Unos dedos que se aprietan en su antebrazo, tirando de ella hasta levantarla del suelo, casi parece que va a desarmarse, hasta aterrizar en el pecho de su padre, notar cómo se aferran sus brazos a ella, y sentir el viento que golpea sobre su cara.
Ese es el primer recuerdo que guarda. Después de ese, todos se convirtieron en una sucesión de huídas. Pasó su vida entre allí y allá, sin encontrar reposo en ningún lugar. Nunca tuvo el cariño de una almohada dos noches seguidas, ni supo si amanecía de la misma forma en el mismo lugar. Su madre quedó en el recuerdo de algún andén del olvido. Con su pelo del color del sol sobre un campo de trigo, agitando la mano, fabricando un adiós. Buscó a su padre en las palabras, pero nunca le encontró en la explicación. Sólo sabía que huía. Huía. Huía.
Unos dedos se apretaron al antebrazo, tirando de ella, hasta dejarla clavada en el suelo. Su padre paró en la huída, la miró, comprendió y asintió. Desapareció doblando una esquina para no volver a aparecer nunca más.
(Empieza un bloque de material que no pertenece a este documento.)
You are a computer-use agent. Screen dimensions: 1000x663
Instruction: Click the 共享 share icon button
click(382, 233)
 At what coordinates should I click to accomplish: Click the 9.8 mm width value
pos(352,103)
En la mano que le sujetó quiso encontrar la pausa que nunca había tenido, quería olvidar la costumbre de ser una sombra siempre inquieta. Quería respirar en los actos sencillos, de dormir sin que sea un sobresalto el despertador, cocinar pudiendo saborear los olores. Había vivido con la excesiva prisa de la huída, y con ello, las comparaciones siempre quedaban detrás. No encontró un uno más uno, porque todo se resumió en uno.
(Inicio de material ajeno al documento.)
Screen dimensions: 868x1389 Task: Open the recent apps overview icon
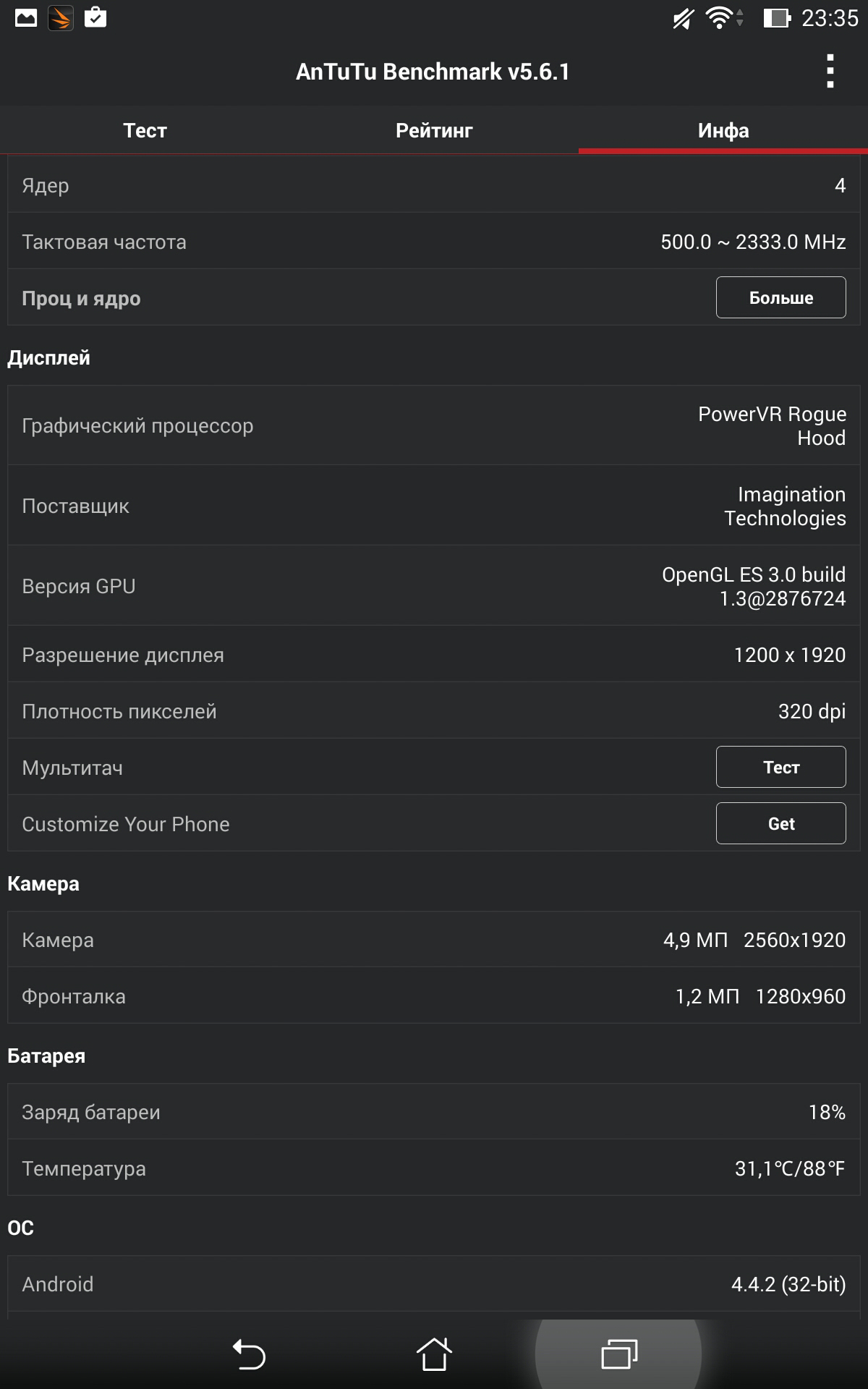coord(619,1354)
— Pero no puedo saber cuánto me quieres.
Más que ayer. Era la única contestación que él creía posible. Consciente, que la medida seguía siendo imprecisa. Quiso encontrar un metro para poder situar junto a él cada milímetro de amor, pero no quería sacarlo de dentro de sus entrañas. También, creía, que podía perderse si salía de dentro de él, y no quería arriesgarse a perderlo por poder medirlo. Tampoco sabía cómo verter su amor dentro de una vasija, y es que cada milímetro se le hacía tan precioso, que no se convencía de vomitar algo tan preciado, ni era riesgo de que se evaporase a rayos de una Luna tímida. Así, cada noche, mientras las sábanas cogían instintivamente la forma de ella, él desaparecía por las escaleras del sótano, convencido de que la quería más que ayer, y que debajo de que cada haber, se escondía un hacer.
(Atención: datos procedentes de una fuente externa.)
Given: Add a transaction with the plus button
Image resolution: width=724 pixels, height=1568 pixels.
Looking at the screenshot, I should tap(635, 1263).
Cuando la senectud ya no era un destino, se sentó frente a ella en la mesa que se había impregnado de largos años de recuerdos. Un aparato brillaba bajo su sonrisa, y su mano, puesta sobre la mano de ella, comenzó a temblar de excitación.
— Lo encontré.
— Sabía que lo harías.
— Sólo era cuestión de buscar entre las moléculas de amor que se esconden en la sangre. Era el único secreto, lo demás, lo llevo todo expuesto.
Los canos pelos del pecho escapaban del botón desabrochado. Una aguja atravesó su piel justo donde el corazón latía más fuerte. De allí, escapó una gota de sangre, quedó atrapada juguetonamente en la aguja, hasta precipitarse en el aparato. Se escuchó un pitido. Acercándose las gafas leyó, moviendo unos labios mudos, con la tranquilidad de la edad.
— ¿Cuánto me quieres?
— Más que ayer.
Ella sonrió convencida de la respuesta. Se levantó apoyándose en el bastón de él, encontrando el apoyo que hubo después de huir. Él se apoyó en el bastón de ella, recostando sus años de pausa. Caminaron hacia el atardecer tantas veces repetido, en busca del sol que calentara todo el amor que quedaba, que era, menos del que se guardó ayer.